#### [Problem statement]
Continue the passage on war honors and Moshe's example, starting right after its final sentence.

Hans-Ulrich Rudelwas a ground attack fighter credited with the destruction of 519 tanks, one battleship, one cruiser, 70 landing craft and 150 artillery emplacements. He was awarded the Knight’s Cross of the Iron Cross with Oak Leaves by Hitler himself.
Not for saving people, but for destroying his 100th tank.
His was the second highest award ever granted to a German soldier. Only Hermann Goering was granted a higher award – for his role as commander of the Luftwaffe in the fall of France.
Contrast that with the first man to win the Medal of Honor in World War II. His name was Richard N. Antrim and he won the medal for intervening when a fellow POW was being brutally beaten by a Japanese guard. At great risk to himself, he saved his fellow soldier. Afterwards, he did something even more incredible – something that saved even more lives. Ask me about it if you’re curious.
I share these two examples because they so beautifully differentiate between two kinds of societies. Societies driven by hate, honor and conquest and societies – for all their failings – that aim for something greater.
The Torah readers we are reading now show us, perhaps, the very archetype followed by Richard N. Antrim. That archetype was Moshe – a man whose early life was defined by a successful attempt to stop the beating of a slave. Later, when the Egyptians are suffering under the plagues, Moshe does not gloat, encourage or cheer the suffering of Egypt. Instead, he tries to make Pharoah bend to G-d’s command – to free the people – so that the plagues may end. And then he cries out to G-d, again and again, to bring an end to the plagues that are decimating Egypt.

#### [Information provided]
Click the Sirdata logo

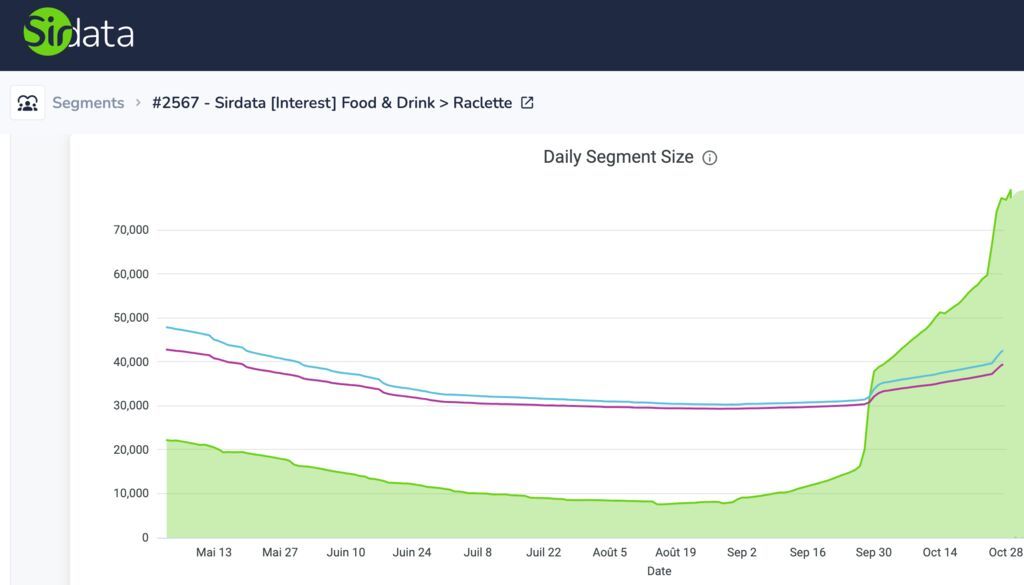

#### [Expected answer]
As much as Moshe might recognize the evils of Egypt, he does not embrace the suffering of the Egyptians.
What we have appears to be a perfect archetype. The ideal of a man who stands up for the weak and who, while willing to inflict violence, does not see it as a goal in and of itself.
Despite the temptation to see him this way, Moshe is not that ultimate archetype.
After all, everything in Egypt – especially the hardening of Pharaoh’s heart – is part of G-d’s plan and G-d’s destruction far exceeds that which is necessary to free the people.
At the Sneh (burning bush) – before a single plague is brought – Hashem says:
וַאֲנִי אֲחַזֵּק אֶת-לִבּוֹ, וְלֹא יְשַׁלַּח אֶת-הָעָם
I will harden his heart and he will not let the people go.
If G-d is the ultimate good, then what archetype are we to follow. Are we supposed to revive our prisoners so we can beat them more? Are we supposed to torture those who have already surrendered?
On the surface of it, G-d seems to be saying that might makes right.
After all, the first seven plagues rise from the river below to the heavens above. They demonstrate G-d’s power in space. The last three plagues, from a Ruach Kedima (early wind) that destroys that which was planted in the past, to the experience of death in the present to the destruction of the future with the death of the first born, demonstrate His power in time.
So, perhaps, that is the goal of the plagues – to demonstrate Hashem’s mastery of space and time. And perhaps the entire cycle must be completed to show G-d’s full power – even though Pharoah has surrendered.
So, is this the goal: simply to show the power of G-d?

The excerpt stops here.